Libyan Muslim denounces prisoner abuse in UK
A Libyan national held in British custody on charges of "terrorism" has said that Muslims in UK prisons are subjected to abuse and discrimination.
In a live interview with Press TV on Monday, 28-year-old Faraj Hassan said that shortly after arriving in the UK in 2002, the British police arrested him and locked him up for the next 15 months without trial before eventually filing terrorism charges against him in 2003 under the UK Terrorism Act.
"After spending months in detention, I was told that they wanted to extradite me to Italy.
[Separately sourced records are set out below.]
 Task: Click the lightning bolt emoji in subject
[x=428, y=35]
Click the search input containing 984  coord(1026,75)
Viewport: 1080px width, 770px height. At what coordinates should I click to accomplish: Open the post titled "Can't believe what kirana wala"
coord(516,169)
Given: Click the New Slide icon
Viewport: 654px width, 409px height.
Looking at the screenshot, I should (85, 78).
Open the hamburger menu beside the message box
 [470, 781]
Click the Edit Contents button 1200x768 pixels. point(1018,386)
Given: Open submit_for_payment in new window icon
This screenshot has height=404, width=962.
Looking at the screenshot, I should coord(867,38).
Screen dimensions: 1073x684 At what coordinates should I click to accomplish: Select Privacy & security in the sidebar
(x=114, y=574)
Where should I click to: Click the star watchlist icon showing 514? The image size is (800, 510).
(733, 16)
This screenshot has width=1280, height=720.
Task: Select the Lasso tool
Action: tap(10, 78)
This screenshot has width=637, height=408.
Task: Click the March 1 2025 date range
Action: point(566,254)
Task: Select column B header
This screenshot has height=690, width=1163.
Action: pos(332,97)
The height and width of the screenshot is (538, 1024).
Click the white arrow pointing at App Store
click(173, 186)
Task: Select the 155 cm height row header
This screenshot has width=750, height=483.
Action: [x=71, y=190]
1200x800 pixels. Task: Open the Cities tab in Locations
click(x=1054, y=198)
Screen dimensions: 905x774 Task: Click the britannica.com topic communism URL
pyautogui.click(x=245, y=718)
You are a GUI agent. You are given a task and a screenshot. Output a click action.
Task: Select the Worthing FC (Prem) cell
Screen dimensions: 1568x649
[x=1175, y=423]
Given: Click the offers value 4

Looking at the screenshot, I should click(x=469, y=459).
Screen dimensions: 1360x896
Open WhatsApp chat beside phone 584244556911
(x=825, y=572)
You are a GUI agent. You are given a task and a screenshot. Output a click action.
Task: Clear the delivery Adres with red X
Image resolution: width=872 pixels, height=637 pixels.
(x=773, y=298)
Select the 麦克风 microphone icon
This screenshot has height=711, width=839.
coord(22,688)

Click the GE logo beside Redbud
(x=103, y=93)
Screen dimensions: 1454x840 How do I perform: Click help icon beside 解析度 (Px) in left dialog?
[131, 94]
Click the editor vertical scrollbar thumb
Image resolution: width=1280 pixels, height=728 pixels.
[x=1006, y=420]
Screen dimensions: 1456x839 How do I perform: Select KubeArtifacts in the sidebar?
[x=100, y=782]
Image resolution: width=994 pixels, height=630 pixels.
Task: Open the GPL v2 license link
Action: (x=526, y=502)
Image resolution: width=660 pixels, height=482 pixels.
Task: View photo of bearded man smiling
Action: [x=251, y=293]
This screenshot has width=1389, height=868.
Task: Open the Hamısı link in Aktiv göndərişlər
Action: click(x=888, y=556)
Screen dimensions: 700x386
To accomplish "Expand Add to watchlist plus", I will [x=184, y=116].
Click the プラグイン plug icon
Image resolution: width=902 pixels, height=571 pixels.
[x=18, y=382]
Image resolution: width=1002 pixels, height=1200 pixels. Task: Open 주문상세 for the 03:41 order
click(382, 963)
I fought this case for approximately five years," Hassan said.
The British government refused to release him and kept him in a number of prisons where he underwent "occasional beatings" for "refusing to share cells with individuals who got pornographic photographs or sometimes for refusing a strip search."
Hassan compared his situation in prison to the situation of inmates held in the US military detention facilities of Abu Ghraib in Iraq and Guantanamo Bay in Cuba, saying that "is exactly what happens everyday in British jails... and they deliberately do it to Muslims because Muslims do not like to be naked in front of other men."
He also referred to the many Muslims suffering in isolation in UK prisons, where inmates are kept "in a prison within the bigger prison."
Faraj Hassan won his court case after the UK High Court judge was convinced that the UK Home Office and security services failed to present evidence of his links to terrorism.